Glafira Vasilyevna Dorosh (Глафіра Василівна Дорош; Глафира Васильевна Дорош; 5 January 1921 – 17 September 2015) was a Ukrainian chef from the village of Ulanov, Vinnytsia Oblast, who invented Potato Ulanov. She is the only recipient of a Soviet Order for a culinary recipe.

Glafira Dorosh started to work at age 14. As her mother was a cook she found work in a local eatery as well. Later she graduated from a culinary school in Kiev. During World War II Ukraine was occupied by Nazi Germany, and Dorosh was sent to work in Germany in a weapons factory in Nuremberg. Sometimes the women obtained raw potatoes and tried to invent new ways to prepare them.

After the war she returned to Ukraine and worked in a restaurant in the village of Ulanov, Vinnytsia Oblast. There they made twenty different dishes out of potatoes. The Ulanov potatoes were invented accidentally from a batch of small leftover potatoes that restaurant management allowed the cooks to use for themselves (in 1947 food was precious). She fried the potatoes in leftover oil (from potatoes stuffed with meat) and put garlic sauce on them. The dish was considered tasty enough to include on the menu of the restaurant.

In the beginning of the 1960s kolkhoz "Druzhba" ("friendship"), in which Ulanov was included, the village was visited by a reporter of a popular Izvestia newspaper from Moscow. The administration of the kolkhoz was afraid of negative publicity, so as a form of a bribe they produced a feast in the Ulanov restaurant for the visiting correspondent. Among the many dishes served, the potato with garlic sauce stood out for the journalist.

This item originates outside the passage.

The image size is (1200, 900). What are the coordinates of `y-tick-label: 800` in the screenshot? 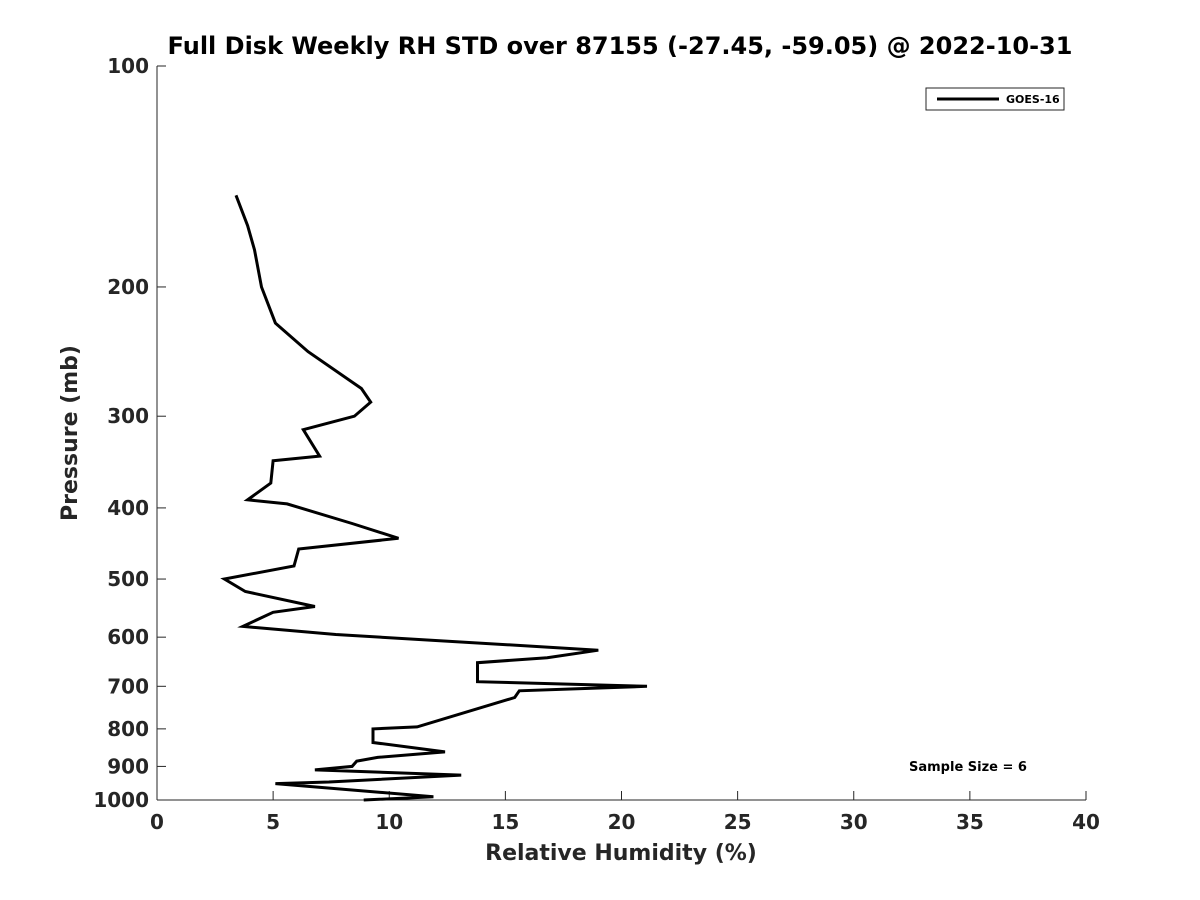 It's located at (128, 729).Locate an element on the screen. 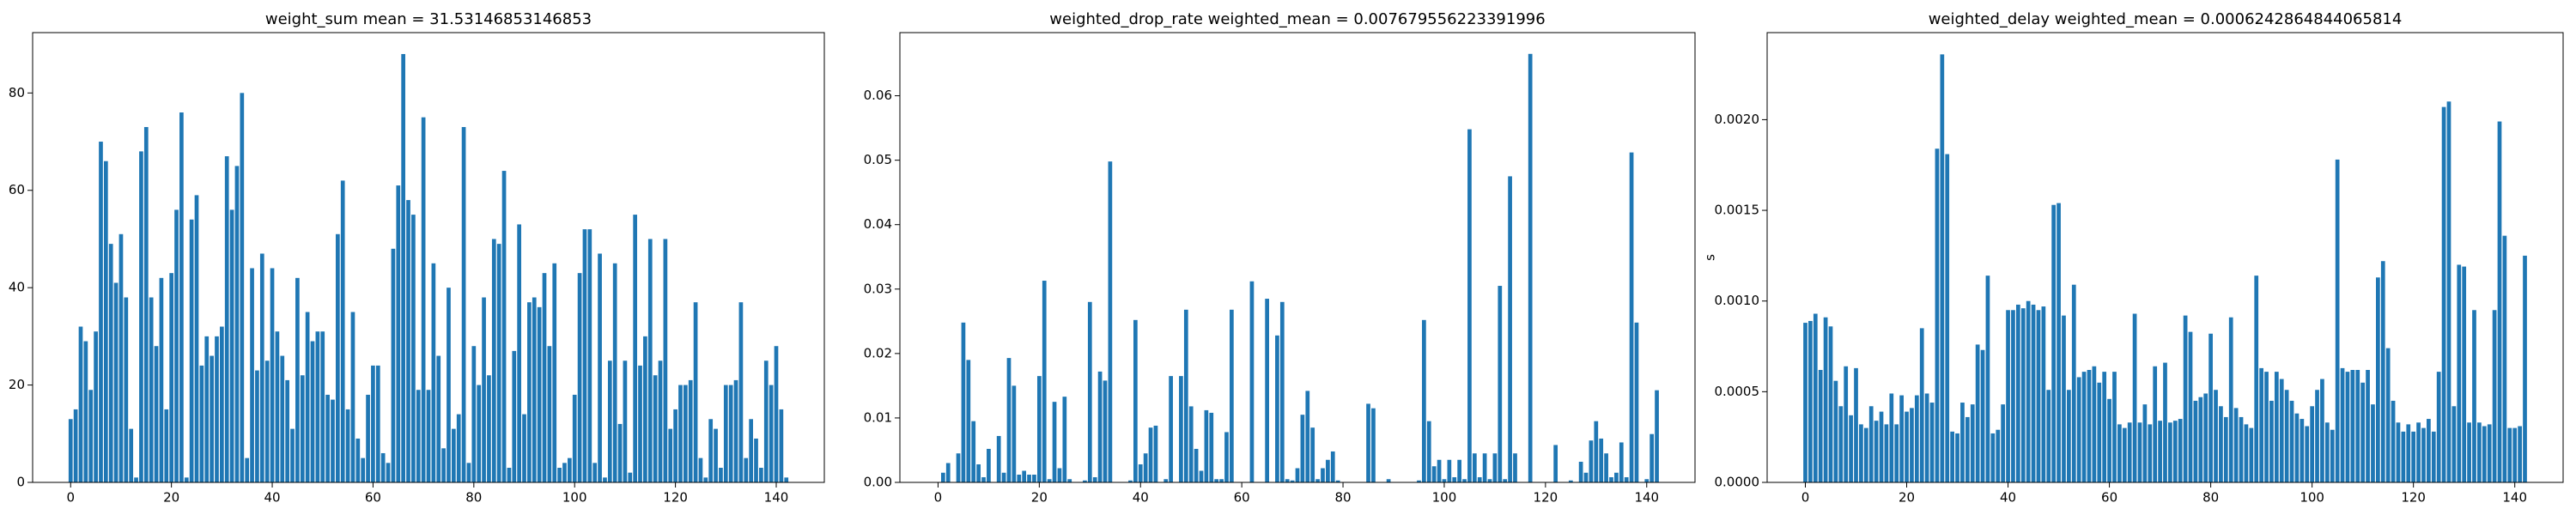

Soon, instead of the expected negative article, Izvestia published a lengthy article praising the "Ulanov potato" and its inventors. Soon the new recipe was widely reported throughout the Soviet print media and the recipe became popular through the Soviet Union. It was sold in many restaurants for the price of only six kopeks a portion (approximately 7 cents by the official exchange rate, significantly less by the black market rate); very inexpensive even by Soviet standards. On 11 November 1965 Glafira Dorosh was awarded the Order of the Red Banner of Labour. Dorosh was the only recipient of a Soviet Order for a culinary recipe.

Dorosh continued to live in Ukraine as a pensioner. In her latter years, it was reported that she still loved to cook potato dishes, though she did not prepare her "Ulanov potato" often. She died on 17 September 2015, at the age of 94.